To answer your question, in AOSP the officially supported kernels
already have the flags alignment change merged, and a not supported
backporting to older kernels (i.e., 4.14 and 4.19) is already available:

https://android-review.googlesource.com/q/%2522BACKPORT:+fs:+align+IOCB_*+flags+with+RWF_*+flags%2522+-status:abandoned

Thanks,
Alessio
Amir Goldstein Nov. 18, 2021, 6:31 p.m. UTC | #4
On Mon, Jan 25, 2021 at 5:31 PM Alessio Balsini <balsini@android.com> wrote:
>
> This is the 12th version of the series, rebased on top of v5.11-rc5.

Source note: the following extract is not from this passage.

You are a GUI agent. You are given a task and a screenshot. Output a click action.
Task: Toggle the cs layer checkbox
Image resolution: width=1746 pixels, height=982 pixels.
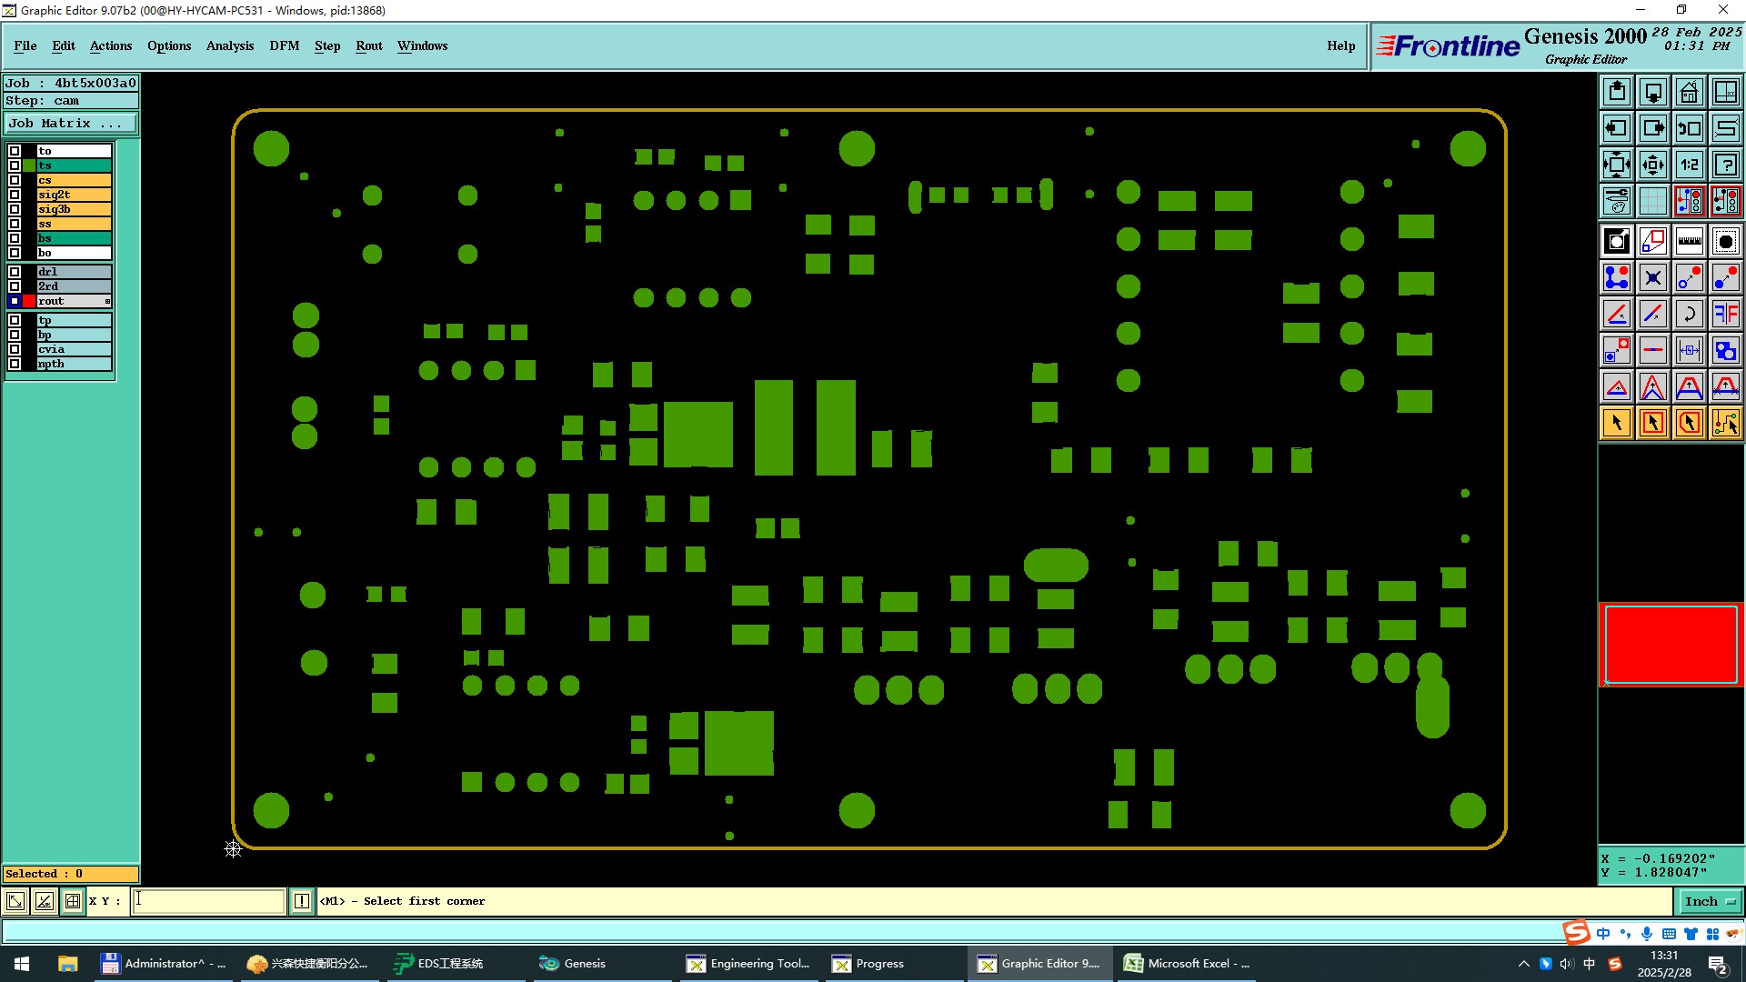[15, 180]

> Please find the changelog at the bottom of this cover letter.
>
> Add support for file system passthrough read/write of files when enabled
> in userspace through the option FUSE_PASSTHROUGH.
>
> There are file systems based on FUSE that are intended to enforce
> special policies or trigger complicated decision makings at the file
> operations level. Android, for example, uses FUSE to enforce
> fine-grained access policies that also depend on the file contents.
> Sometimes it happens that at open or create time a file is identified as
> not requiring additional checks for consequent reads/writes, thus FUSE
> would simply act as a passive bridge between the process accessing the
> FUSE file system and the lower file system. Splicing and caching help
> reduce the FUSE overhead, but there are still read/write operations
> forwarded to the userspace FUSE daemon that could be avoided.
>
> This series has been inspired by the original patches from Nikhilesh
> Reddy, the idea and code of which has been elaborated and improved
> thanks to the community support.
>
> When the FUSE_PASSTHROUGH capability is enabled, the FUSE daemon may
> decide while handling the open/create operations, if the given file can
> be accessed in passthrough mode. This means that all the further read
> and write operations would be forwarded by the kernel directly to the
> lower file system using the VFS layer rather than to the FUSE daemon.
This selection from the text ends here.